Os dois países concordaram em que os quenianos envolvidos no conflito e eue pretendam retirar-se poderão rescindir os seus contratos e regressar, enquanto Nairobi garantiu o acesso consular aos seus cidadãos nos hospitais russos, o que permitirá o repatriamento dos feridos e mortos.
O anúncio de Mudavadi ocorreu após a sua visita a Moscovo entre 15 e 18 de março, onde se reuniu com o ministro dos Negócios Estrangeiros russo, Sergei Lavrov. Os dois governos comprometeram-se a trocar informações para combater o tráfico de pessoas, o contrabando e as redes informais de recrutamento.
Em fevereiro, o Serviço Nacional de Informações do Quénia estimou que a Rússia tinha recrutado pelo menos mil cidadãos quenianos, alguns dos quais assinaram contratos com agências que prometiam pagamentos até 18.000 dólares, além de vistos, viagens e alojamento.
Embora a embaixada da Rússia no Quénia tenha negado as acusações, o Governo ucraniano indicou que, desde o início da invasão russa em fevereiro de 2022, contabilizou cerca de 1.780 africanos de 36 países a lutar pelo lado russo.

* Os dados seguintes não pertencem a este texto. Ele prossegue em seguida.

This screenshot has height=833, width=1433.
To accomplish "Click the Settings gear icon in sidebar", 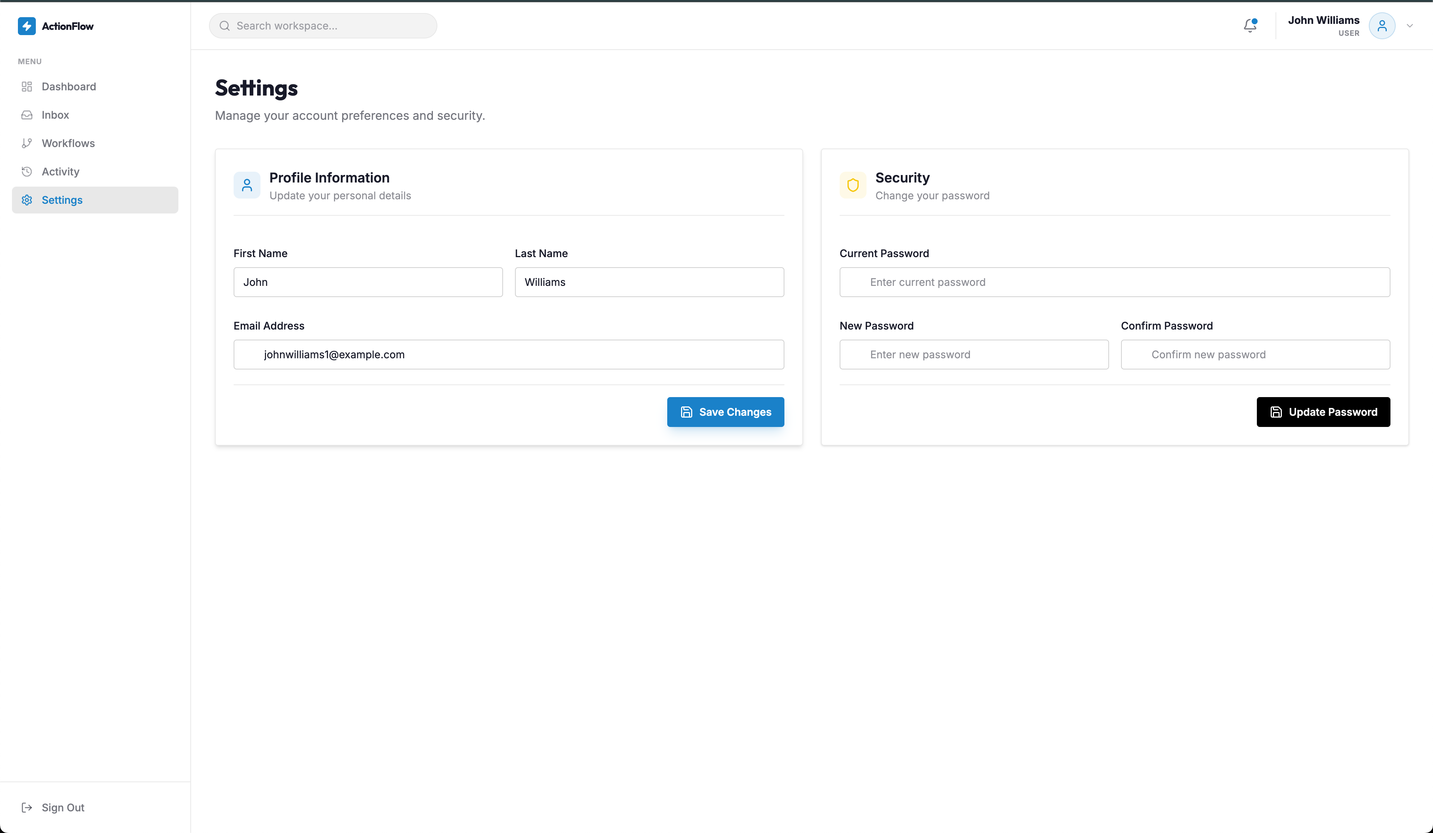I will 27,200.
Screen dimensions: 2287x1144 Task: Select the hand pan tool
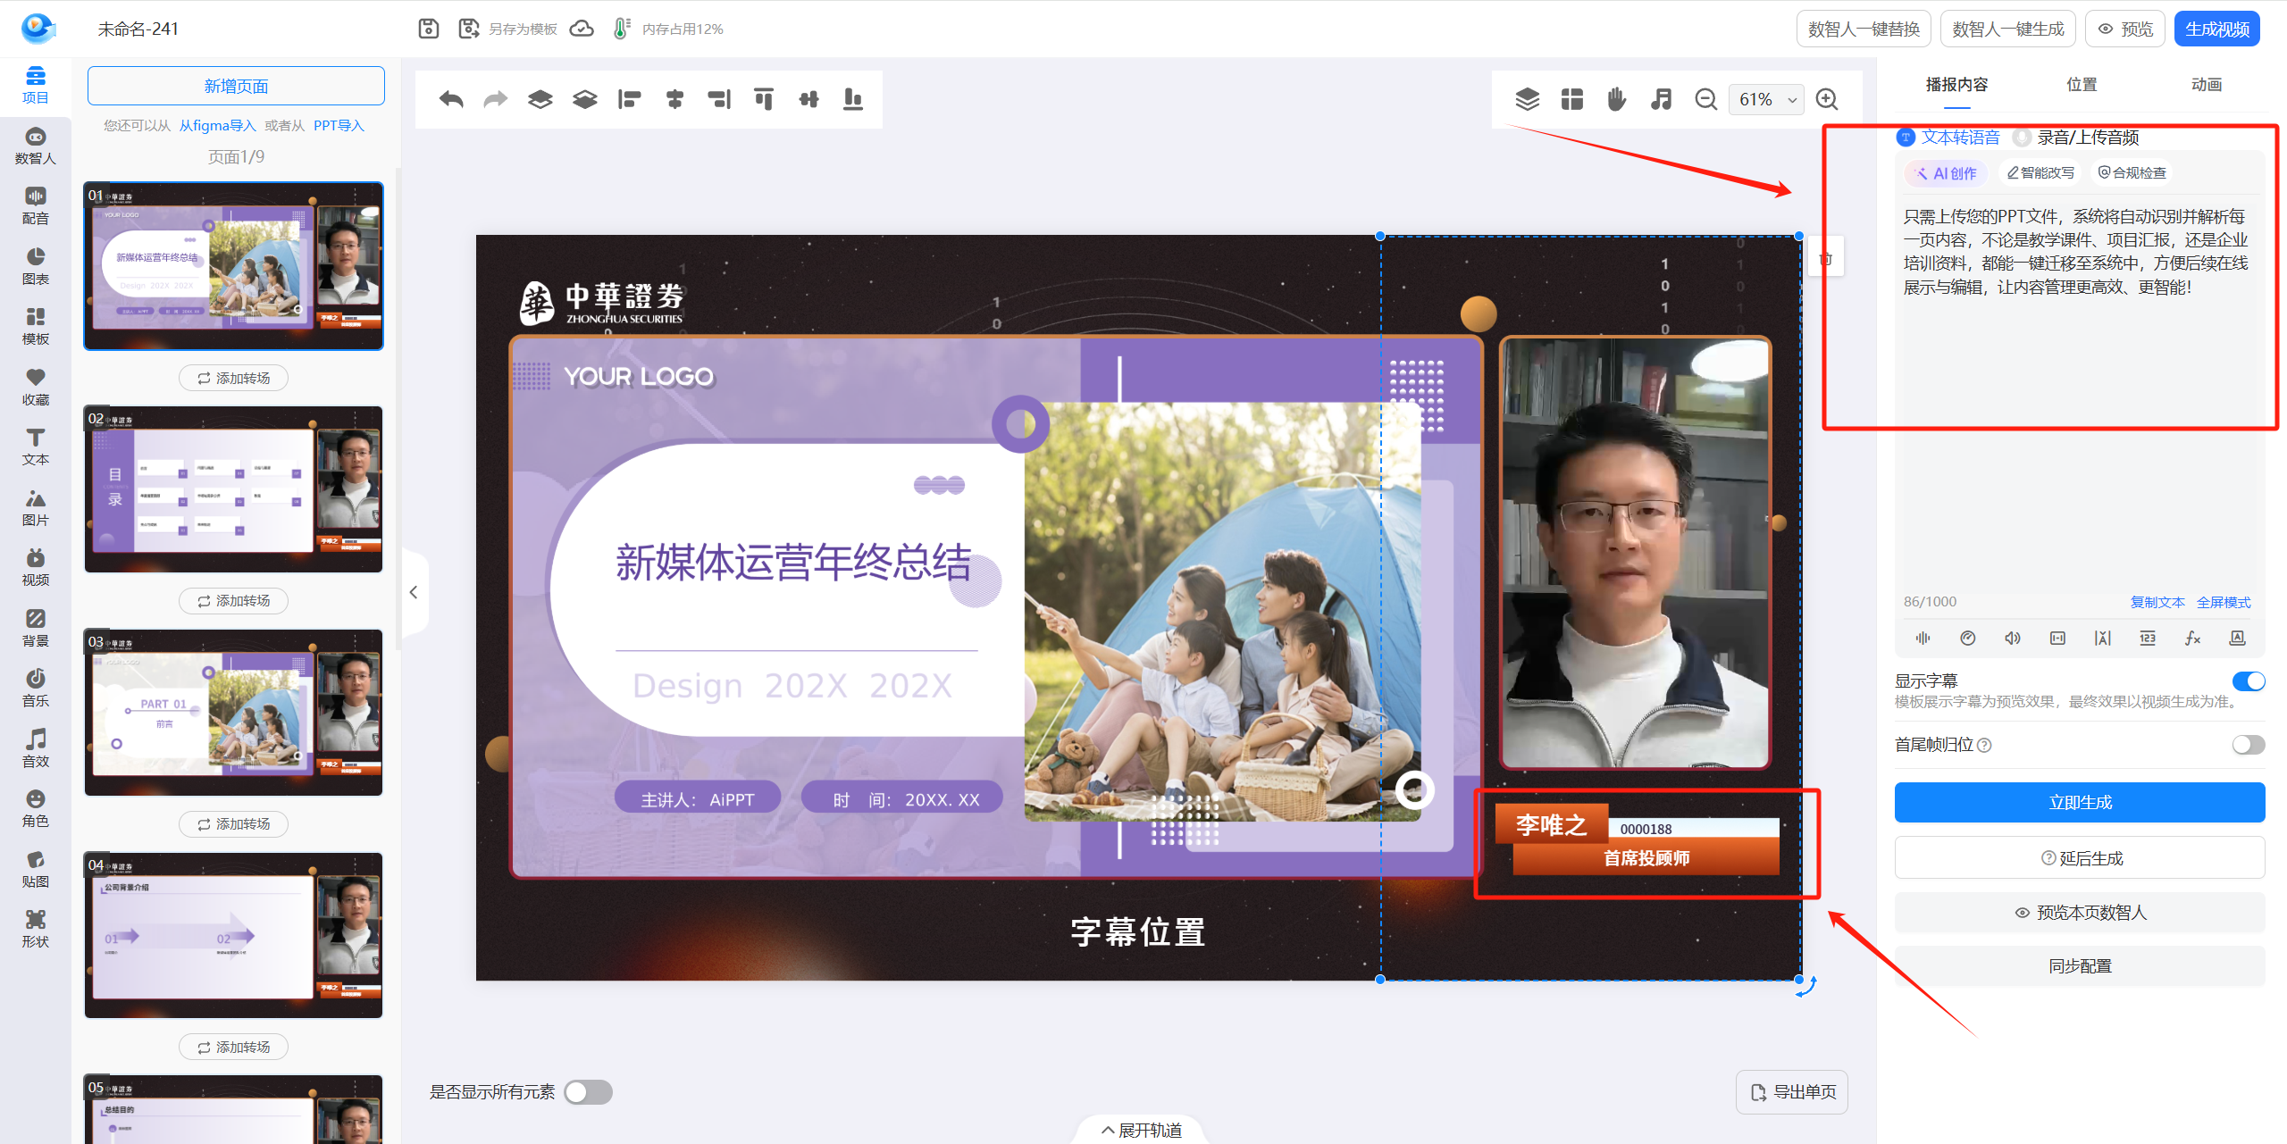(1616, 99)
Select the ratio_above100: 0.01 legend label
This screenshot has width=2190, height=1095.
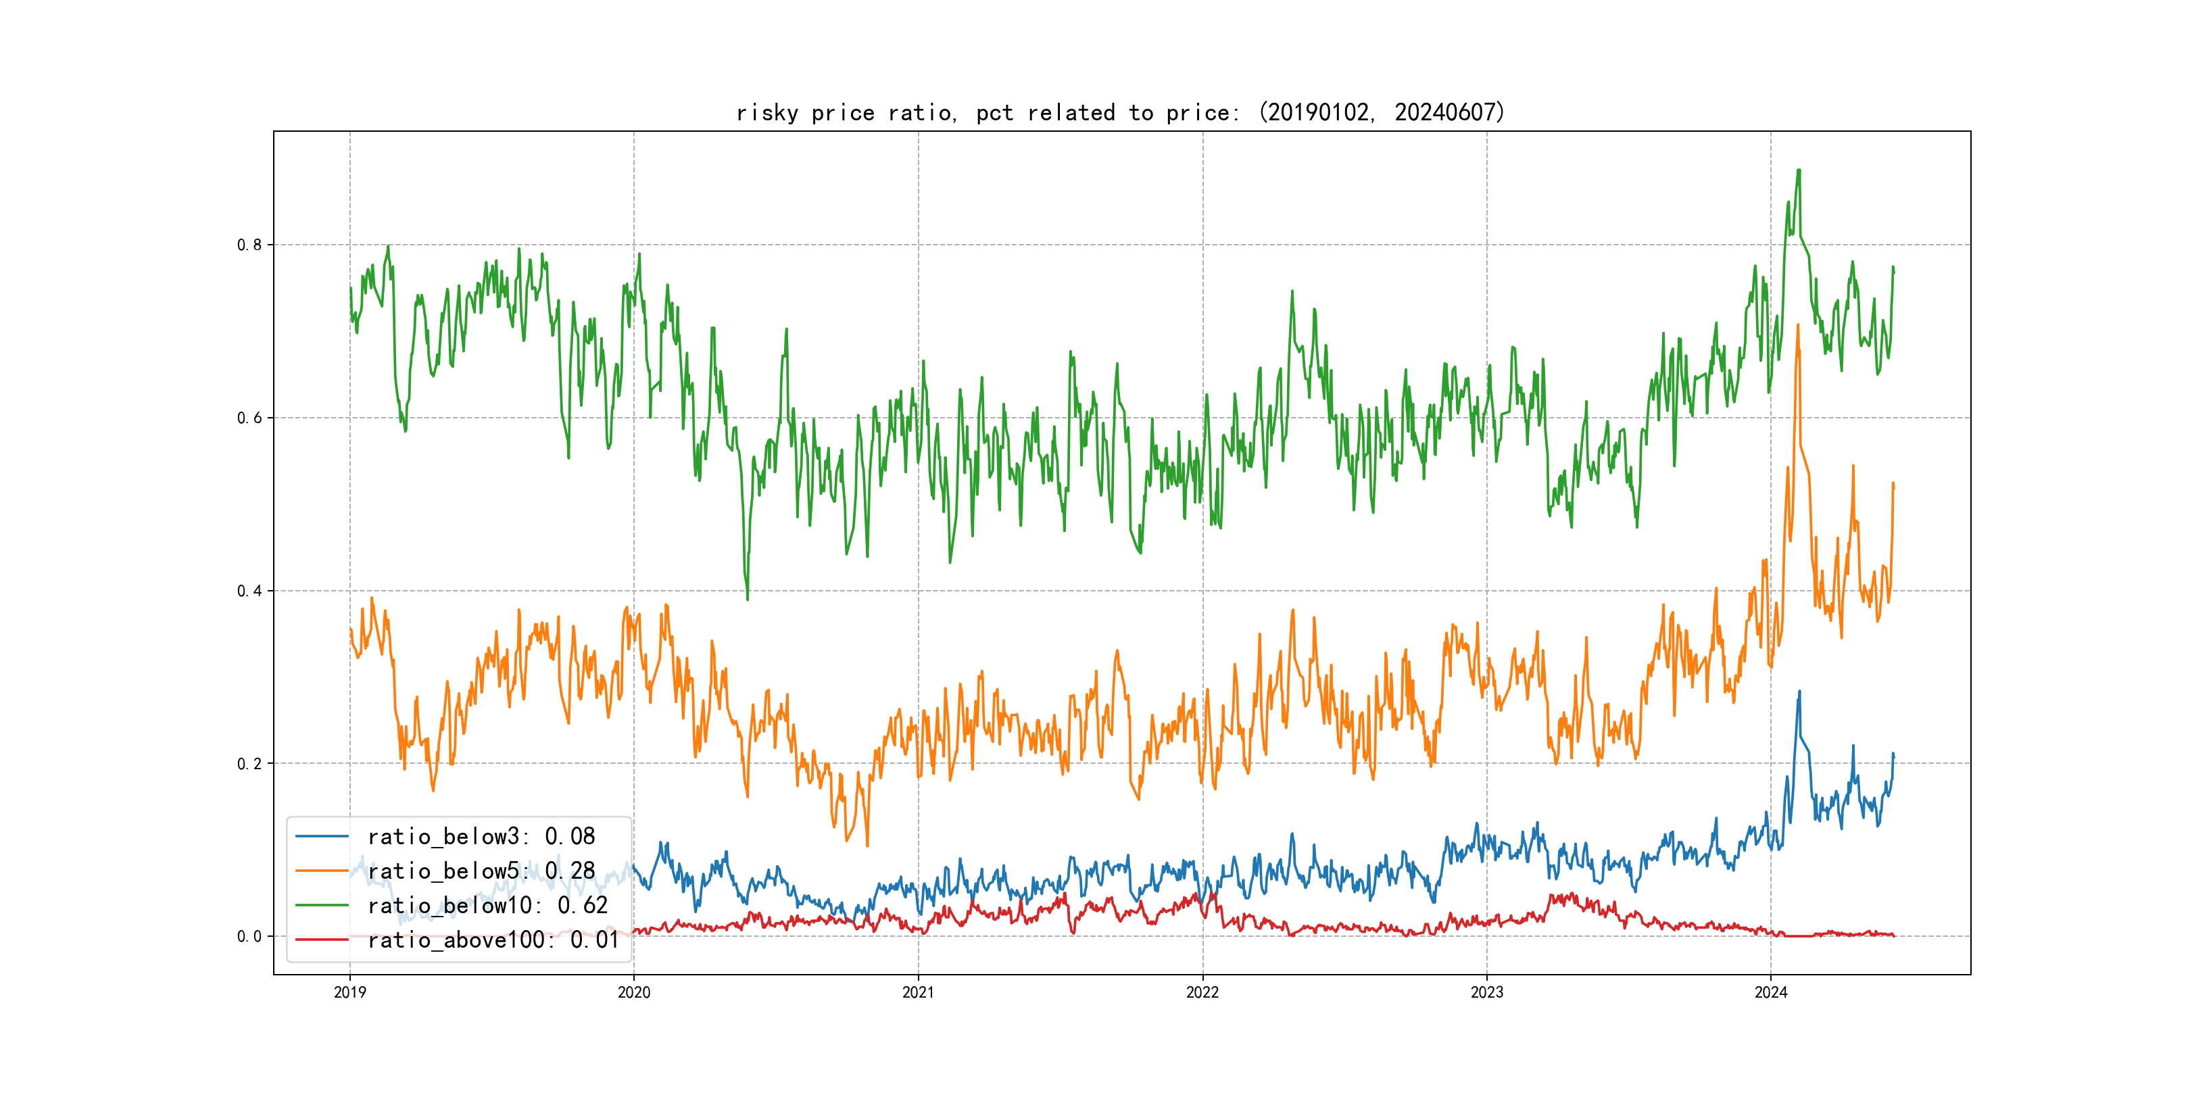[493, 939]

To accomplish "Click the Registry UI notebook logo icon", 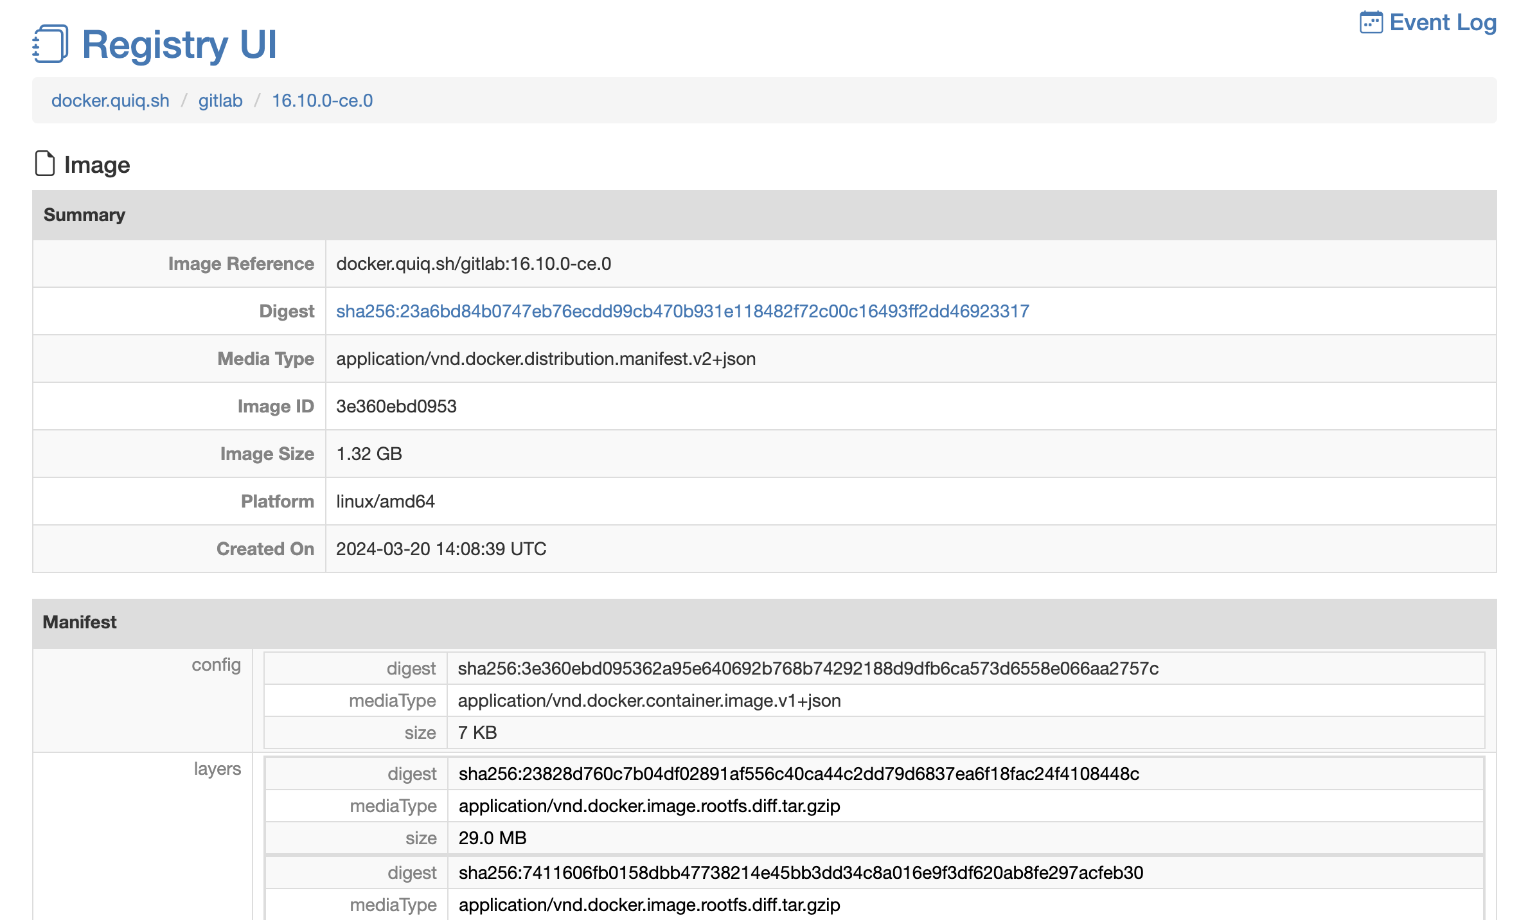I will (50, 44).
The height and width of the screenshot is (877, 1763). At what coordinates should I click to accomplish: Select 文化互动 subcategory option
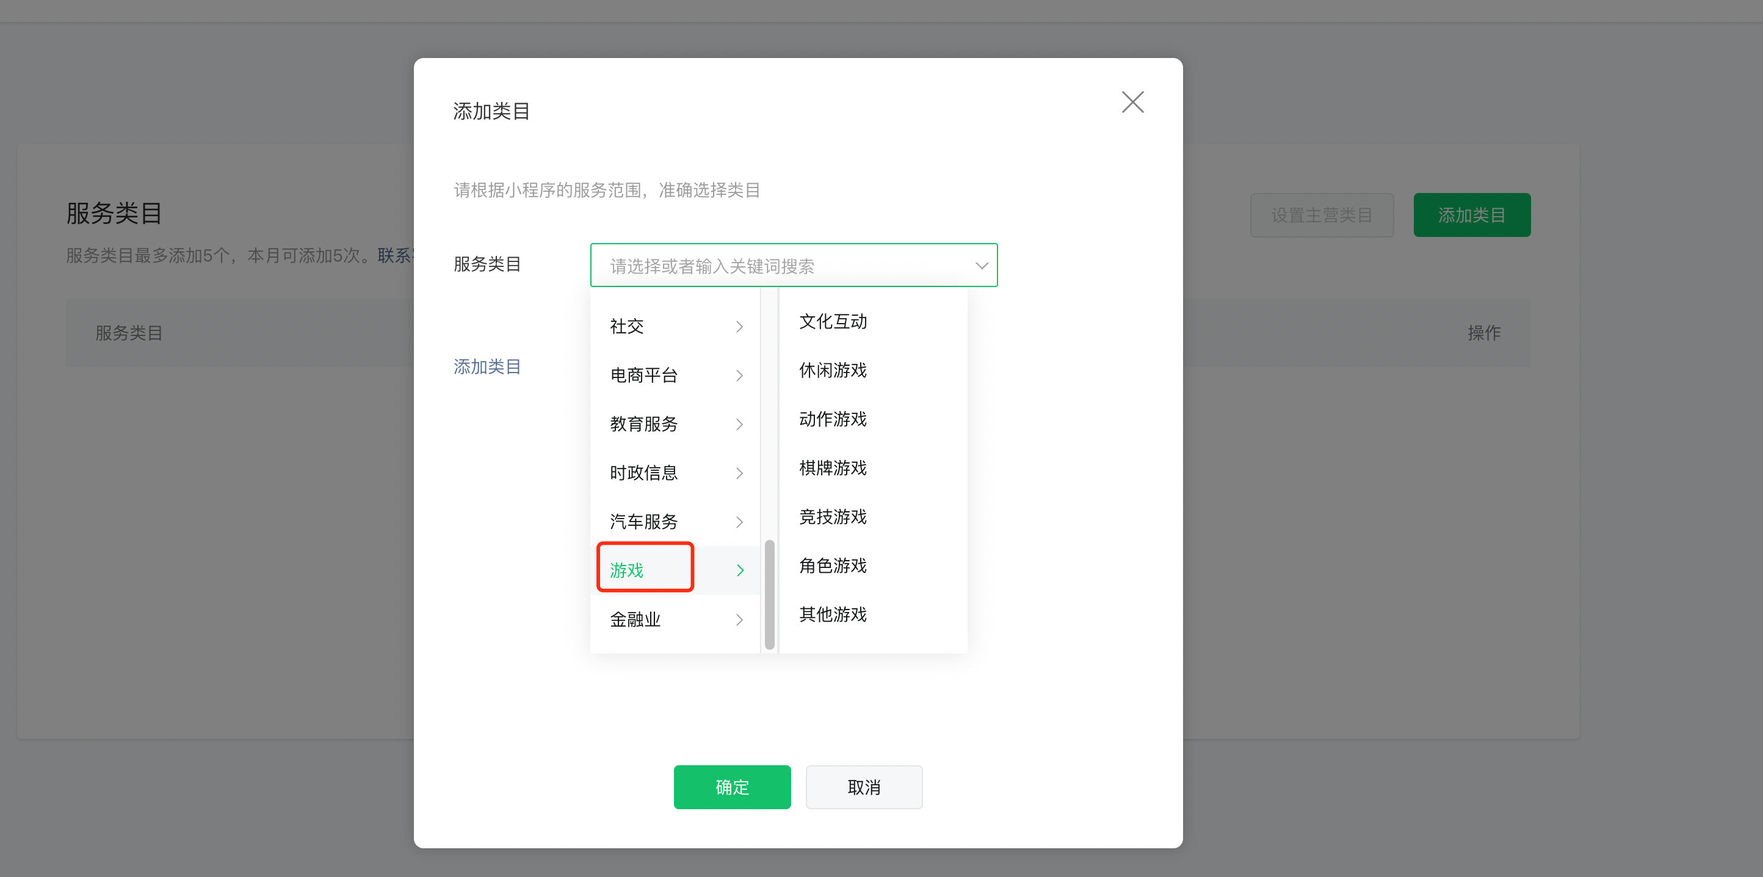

Enquanto alguns dos recrutados se alistam voluntariamente como mercenários, outros relataram ter sido enganados e coagidos, o que os especialistas acreditam poder constituir tráfico humano.
Kyiv revelou ainda que foram capturados cidadãos de países como a Somália, Serra Leoa, Togo, Cuba e Sri Lanka, entre outros, embora a maioria morra ou fique gravemente ferida antes de ser feita prisioneira de guerra.